Whenever "computer" occurs in a line of the material, list that line.

▸ **Input**:

★ ★ ★

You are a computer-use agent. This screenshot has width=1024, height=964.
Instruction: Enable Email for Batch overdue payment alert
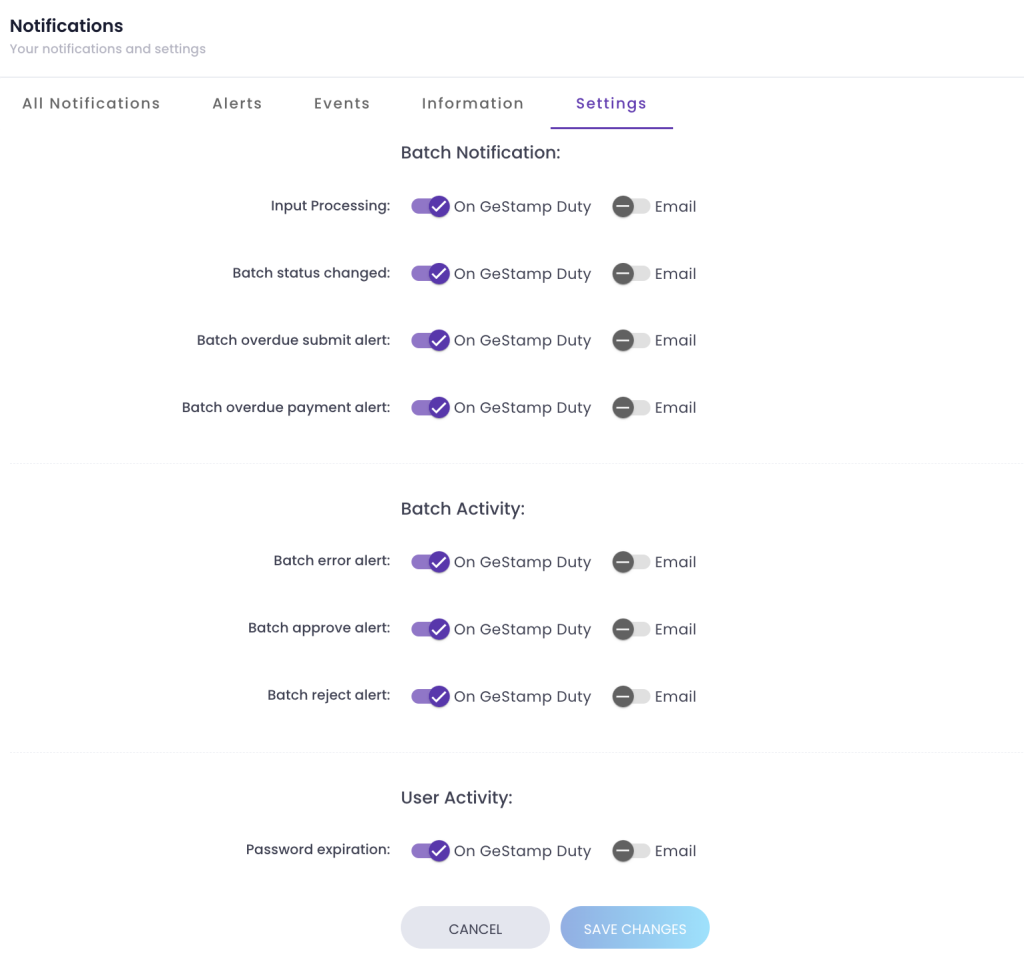[x=628, y=407]
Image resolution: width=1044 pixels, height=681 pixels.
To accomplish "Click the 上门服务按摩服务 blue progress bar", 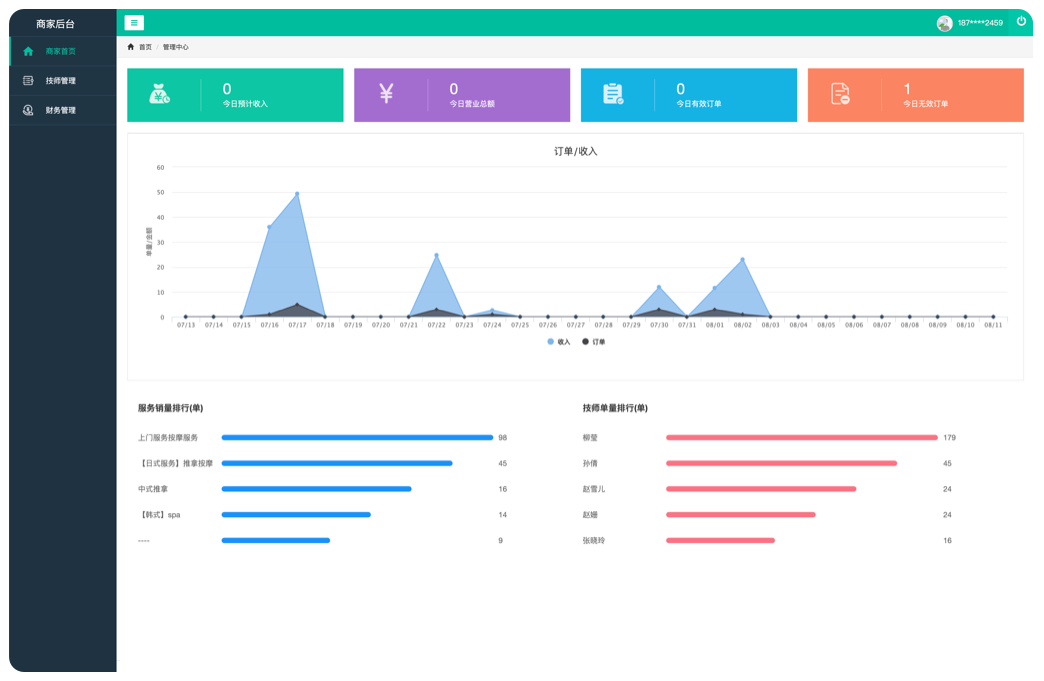I will 357,437.
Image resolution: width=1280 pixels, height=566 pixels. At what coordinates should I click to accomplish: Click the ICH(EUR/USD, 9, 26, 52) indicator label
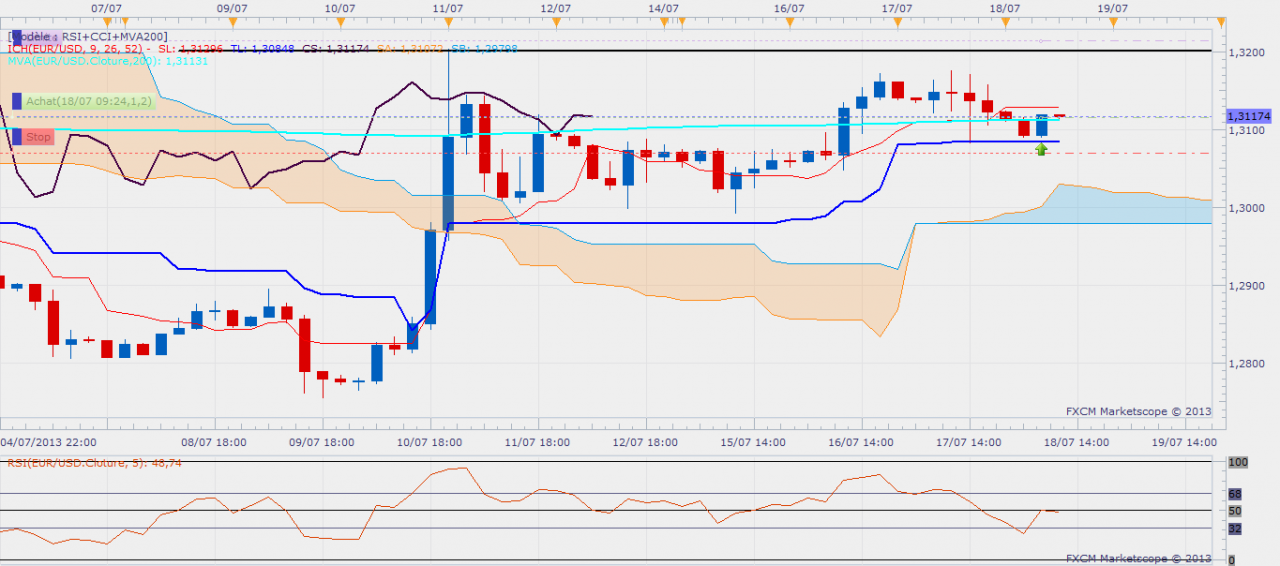[x=77, y=49]
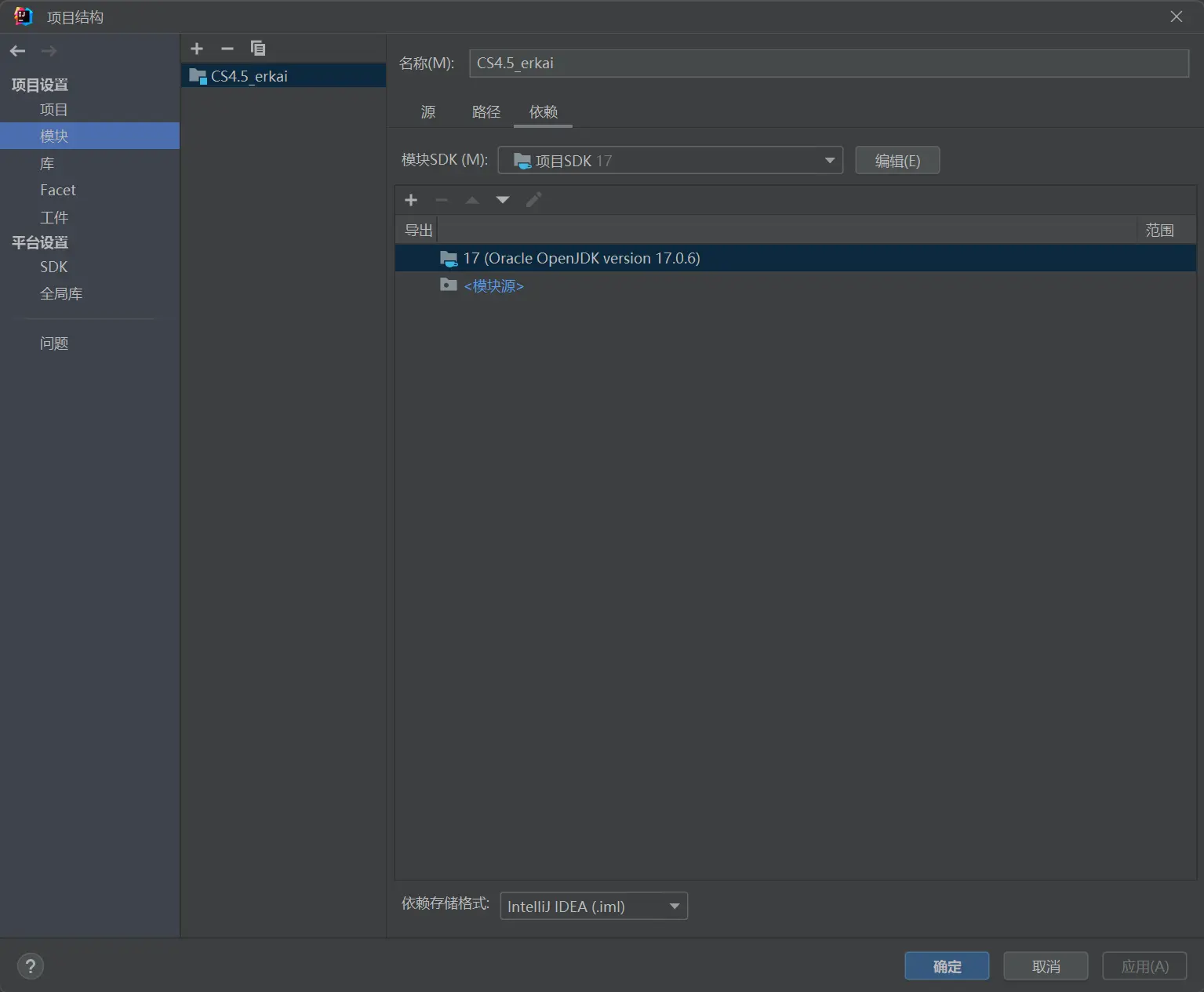Select the CS4.5_erkai module in list

point(249,76)
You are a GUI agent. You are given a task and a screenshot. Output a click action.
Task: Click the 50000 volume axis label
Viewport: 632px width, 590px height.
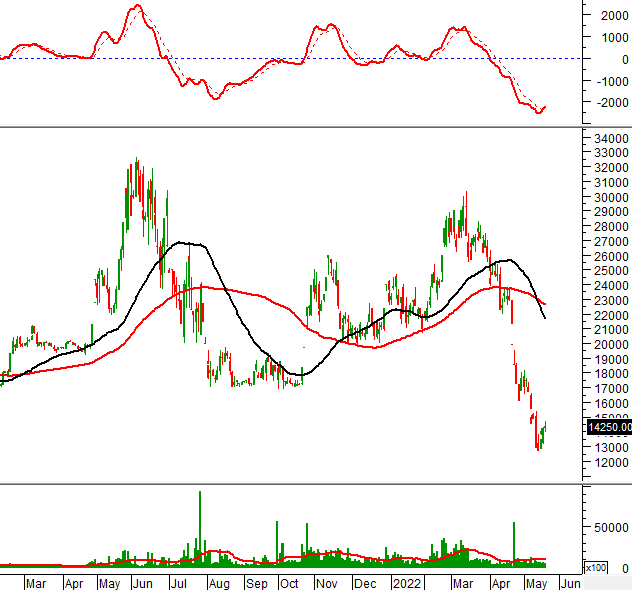pos(609,527)
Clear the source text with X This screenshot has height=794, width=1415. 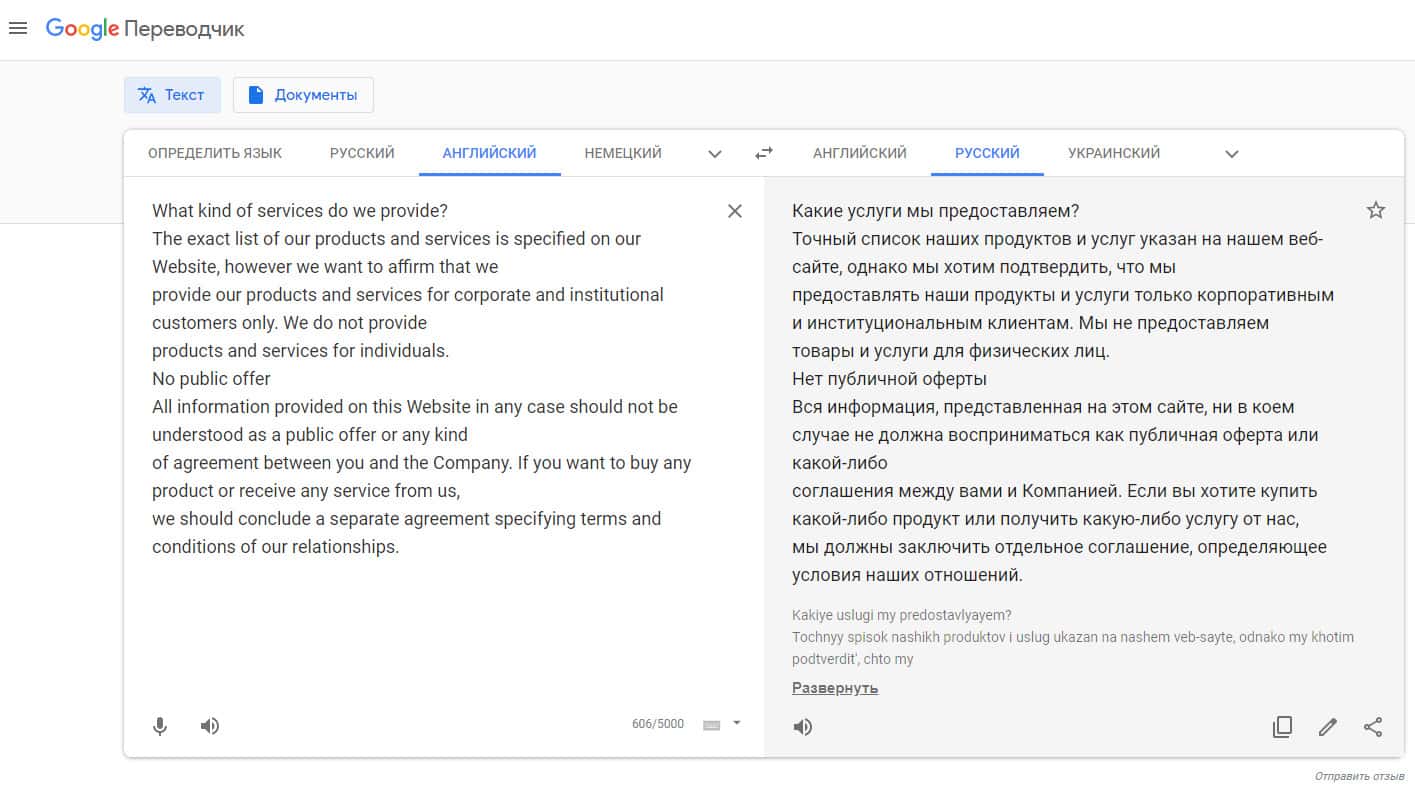point(735,211)
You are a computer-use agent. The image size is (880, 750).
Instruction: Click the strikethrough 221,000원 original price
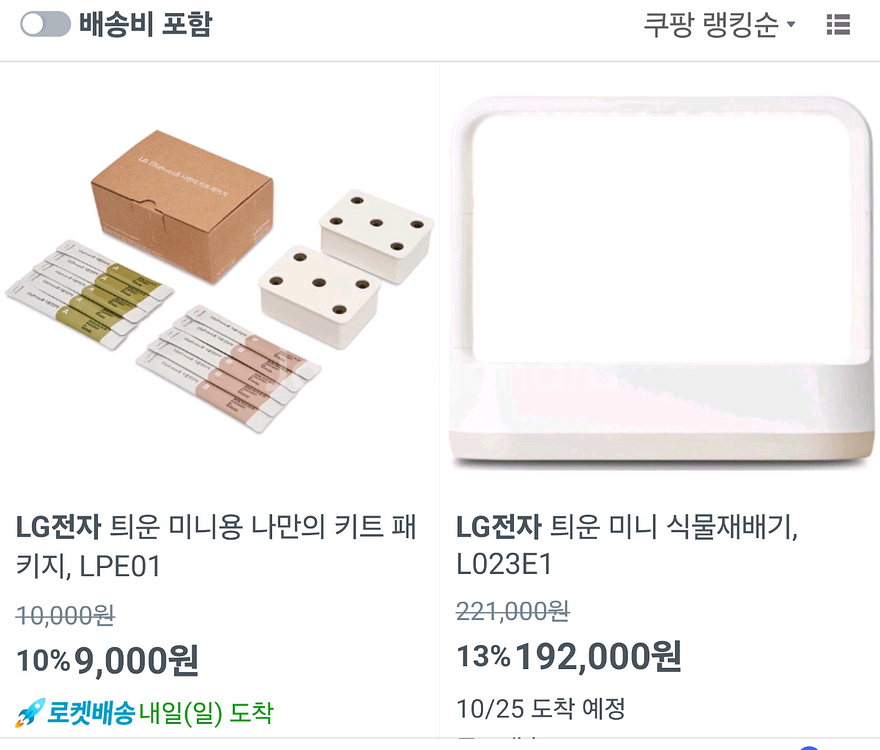pos(514,612)
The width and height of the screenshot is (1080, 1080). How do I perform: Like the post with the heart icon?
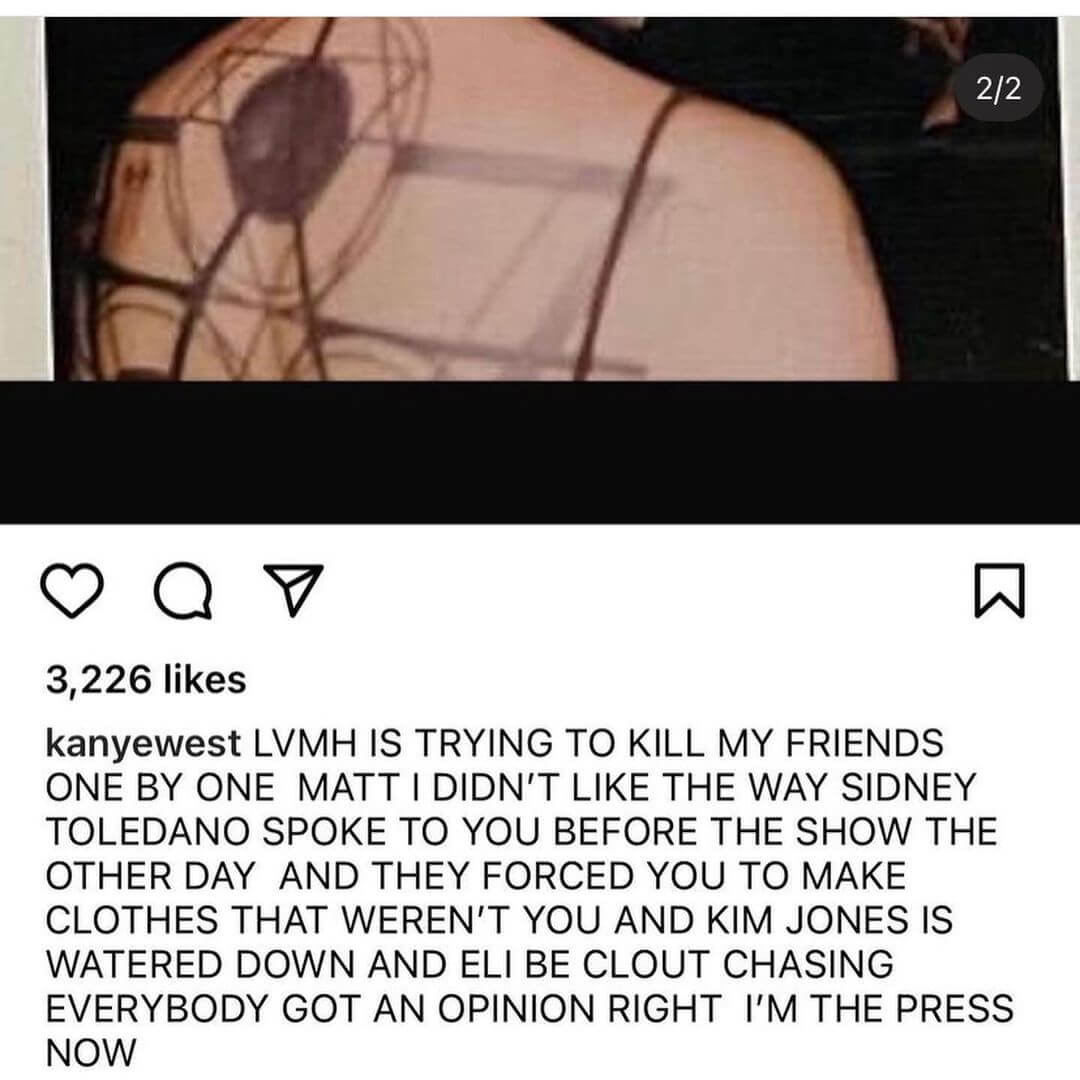pyautogui.click(x=72, y=590)
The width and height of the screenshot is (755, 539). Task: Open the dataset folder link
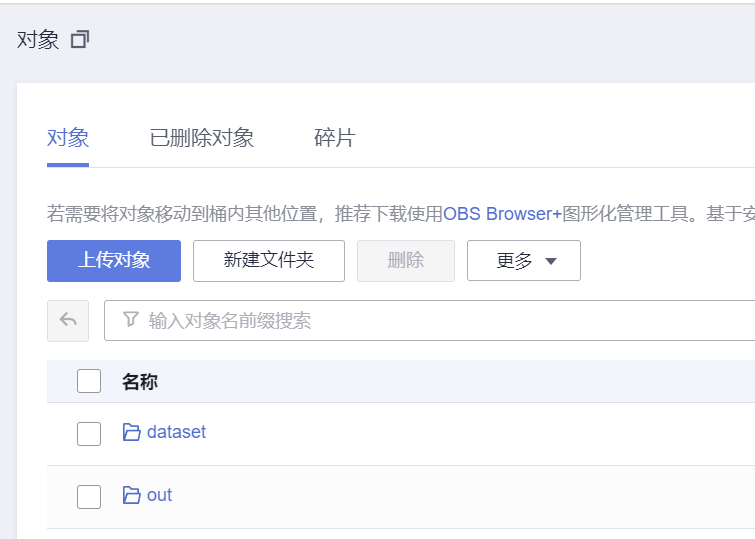(x=176, y=432)
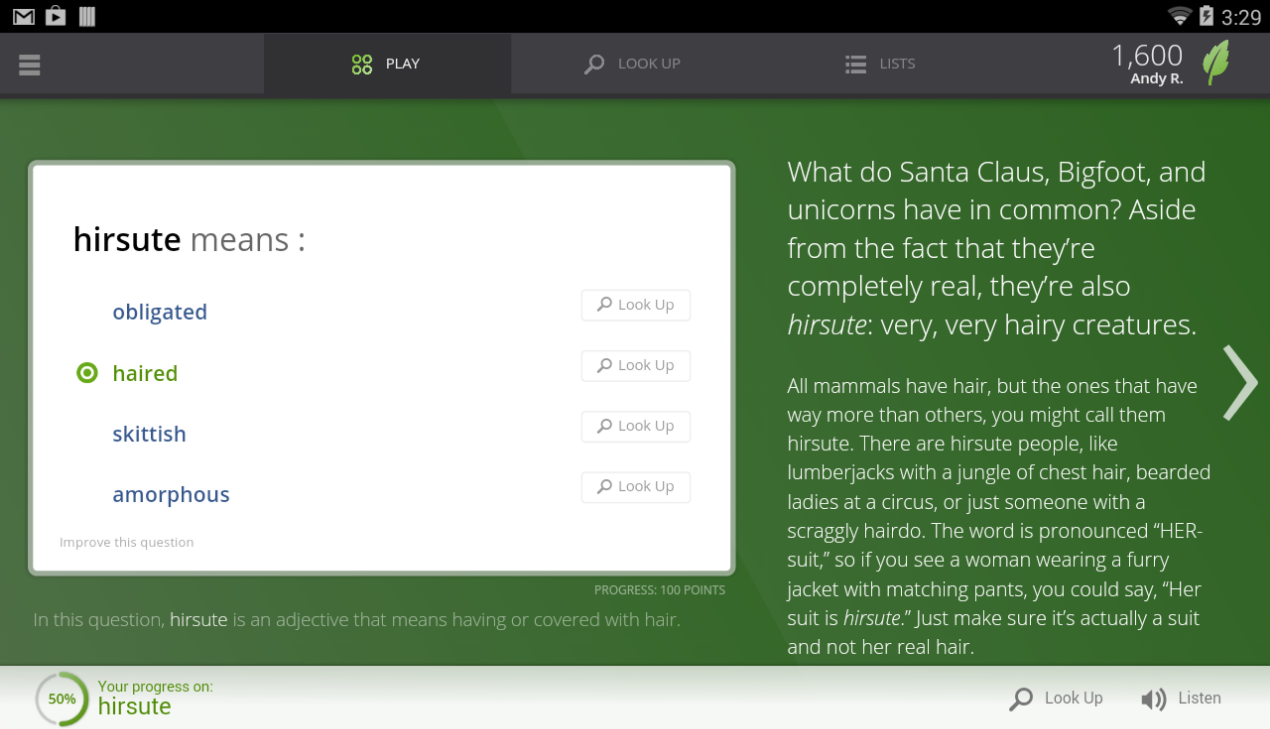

★ ★ ★

▸ **Answer box**:
You are a computer-use agent. This screenshot has width=1024, height=964.
You are a computer-use agent. The image size is (880, 750).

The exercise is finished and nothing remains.